In the meantime, I'm building a foundation for the rest of the project. One aspect is to have a range of data sets for testing. The data set needs to scale over a wide range of sizes so I can start small before gearing up to confront the wheelhouse; the individual data elements need to be smallish, on the order of bits (or fractions of bits) per query; the retrieval performance demands need to be intense in both latency and bandwidth to best demonstrate my advantages; and, finally, the data set needs to be immutable for the long haul, because the up-front cost of compression is not something you'd want to repeat very often. It strikes me that the EGTB space offers all of these attributes, as well as a community of smart people who aren't easily deterred by a long-running loop.

My own skillset runs primarily toward R and C++ and, someday soon, OpenCL. I mostly use R as the base application, calling out to C++ for high performance fragments using the R packages Rcpp/inline/sugar, which play very nicely with STL and template libraries accessing R data structures directly. I'm tremendously grateful to Dirk Eddelbuettel and Romain Francois for their recent labours to make this possible. My favorite glue package ever!

I don't do nearly as much C++ as I once did, but I can navigate my way around a template library without too much difficulty modulo decent error messages. This too, coming to a theatre near you, courtesy of Clang/LLVM from Chris Lattner and many others. Just this week I installed a Clang/LLVM plug-in to Eclipse Indigo, but on my system it wasn't quite ready for prime time, but this is an "any day now" checklist item.

What I expressed to Kirill, and which he seems to endorse, is that I would like to begin by mapping the 7-men computational space, under various assumptions about hardware fabric available. We would both like to see the community pulling together. Kirill expressed the view that a heavily resourced PC (large memory, with several SSD storage devices) will soon be viable. I've been leaning more toward cloud commodity, e.g. 64 GPU nodes leased from Amazon for a few marathon hours. We both seem to agree that the demands of the intermediate storage is one of the main impediments. It doesn't much matter that you can perform 64 trillion operations per second if you must first upload 30 terabytes of seed data. I'm just beginning to think through these complications. (Yes, I've read a few old papers on pathological data locality in the EGTB problem space; but I wasn't convinced it decided matters. One of my goals is to model data flow requirements under different working set partition assumptions. I don't know how far this would take me into graph theory, but I suspect The Boost Graph Library is up to the task, if need demands.)

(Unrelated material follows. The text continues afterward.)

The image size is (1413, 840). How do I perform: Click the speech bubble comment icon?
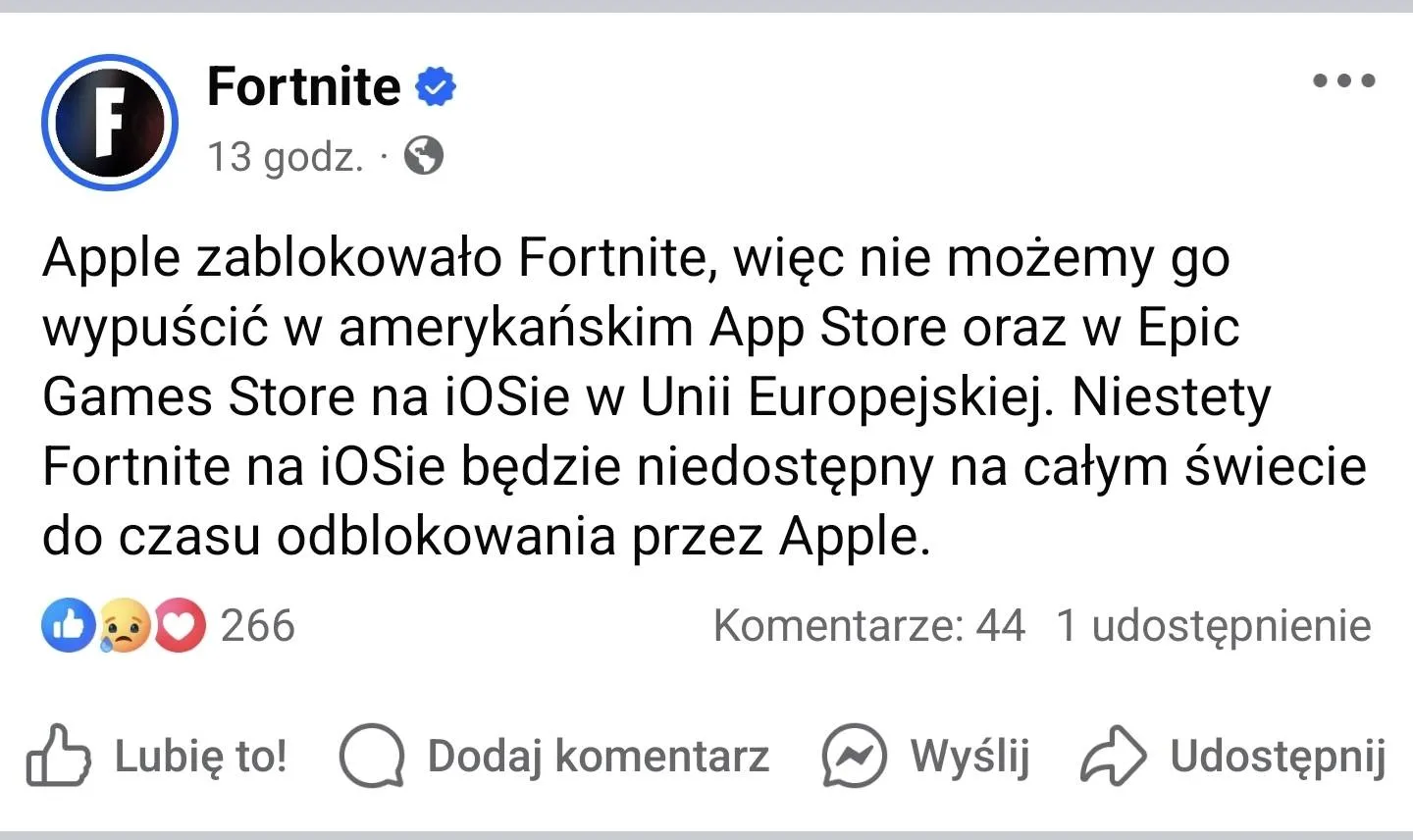tap(371, 756)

Actually, undigressing, I had a bit of trouble viewing EGTB as having pathological locality. In the seven man problem, you only change the coordinate of one piece out of seven per unmove (modulo hopscotch) and you have complete control over your visitation path. I implemented Knuth's Chase algorithm not long ago to crack my rusty knuckles in combinatorics. This is way to visit every node in a combinatorial space changing only one index per visitation. After my warm-up exercise I found FXT: a library of algorithms and Matters Computational from Jörg Arndt which strikes me as an excellent resource for die-hard bit-bangers. The FXT library also implements the Chase algorithm, but I think he does it with bitboards, whereas I used mailboxes. Surely, on first glance, finding an optimal parallel partition is a big challenge, but not insurmountable. Perhaps I'll be humbled soon.

As far as this thread is concerned, my objective is to develop some simple stuff to map out the computation and make my work available as an R package. I've already interfaced from R to Gaviota's tbtools probing library. For forward move generation, kcchess seems to be fast enough and easy to work with. Kirill pointed me also toward Brightchess and Scorpio.

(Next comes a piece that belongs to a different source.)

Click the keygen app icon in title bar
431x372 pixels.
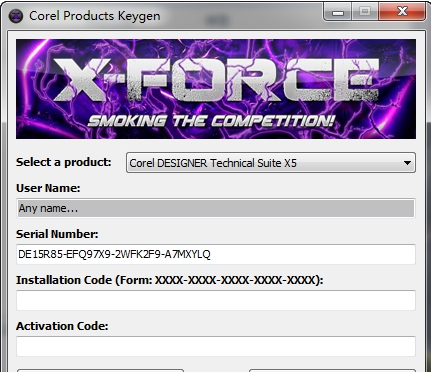16,16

My first visual exploration of the computation began with some 6-men statistics I first obtained from a link on this forum to 6Ftypes. Later I found more complete statistics at Kirill's site, but I haven't subsequently updated my graphic. It's not intended to be the best possible chess graphic, and I was constrained by ggplot2 in an unexpected way (geom_size was applying to multiple layers in parallel, so I changed one layer to the vertical white line). It was a start and I found it interesting. If the graphic perplexes people, it's probably simpler to post my code than write a lot of text. Many variations are possible. Any suggestions?

My approach is less about driving directly to the goal by the most immediate viable path, and more about taking in the scenery before making the big commitment. Collaboration will be welcome once I'm able to provide a viable starting point.

Looking forward to many future discussions.

Allan

[astokes]

By Gaviota engine I meant tbtools for EGTB probing. UPDATE: Found the "edit" button. I'm not used to that. Previous post amended. I spend a fair amount of time on sites where the rules of engagement are fire and forget.

[guyhaw]

Plenty of sub-7-man statistics at http://ticc.uvt.nl/icga/games/chess/endgames.php Your chart is quite amusing but I'd be tempted to go to a log-scale on both axes.

There are clever ways to index permutations to meet certain requirements - but these do not involve a 'move' relationship between the first and second permutations.

There have been various approaches to indexing chess endgame spaces. Nalimov used chess-specific considerations to make the space smaller than anyone else. Johan de Koenig used something clever in FEN (interlaced parts of the piece-indexes) which I don't understand.

A more recent idea is to use one index to generate the EGT and another to store it. Even the latter should be done with a consideration of what the EGT will be used for. I suspect this has been done in the case of the Konoval/Bourzutschky 7-man EGTs but MB is much better qualified than me to say quite what was done.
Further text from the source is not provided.